Motor sports have been in a steady decline for a decade now, as fans find other activities to spend their disposable income on, particularly in the face of rising prices for event tickets and Cable TV packages.
From NASCAR to dirt-track racing, the drop-off has been palpable. When you look at the numbers for dirt-track or off-track racing, which not long ago were popular sporting events with thousands of fans packing the stands, the past few years have hit this segment of racing especially hard. A record of poor management, lower sponsorships, and lousy track maintenance have driven the sport right into the dirt, so to speak.
And dirt-track racing is not alone in this steady decline.

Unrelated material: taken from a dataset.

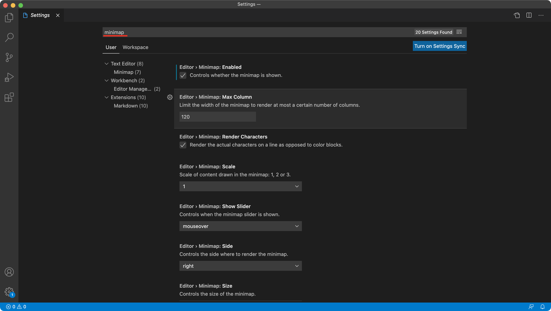The image size is (551, 311).
Task: Open the Explorer view in activity bar
Action: tap(9, 18)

NASCAR has also witnessed a large decline in ticket sales and TV viewers.
The figures for the first half of 2018 from the top three public companies involved in NASCAR, which are: International Speedway Corp. or (ISC), Speedway Motorsports Inc., and Dover Motorsports Inc., show a 14.7 percent drop in admissions revenue for the 14 NASCAR Cup Series weekends after the Daytona 500. TV ratings for the first 16 events of the season were down 20 percent, according to ISC. In addition, big-time sponsors Lowe’s and 5-Hour Energy are among the sponsors who have announced they are leaving NASCAR this year.
But NASCAR enjoyed such a boon just 10 years ago that the decade-long drop in numbers are nothing less than startling. The three public companies named above reported overall admissions revenue of $215 million in 2017, a drop of 54 percent from 2007, when the companies hit an all-time high of $467 million. That is a drop of a whopping $252 million dollars in admissions – not to mention sales of products, food and TV ad revenues.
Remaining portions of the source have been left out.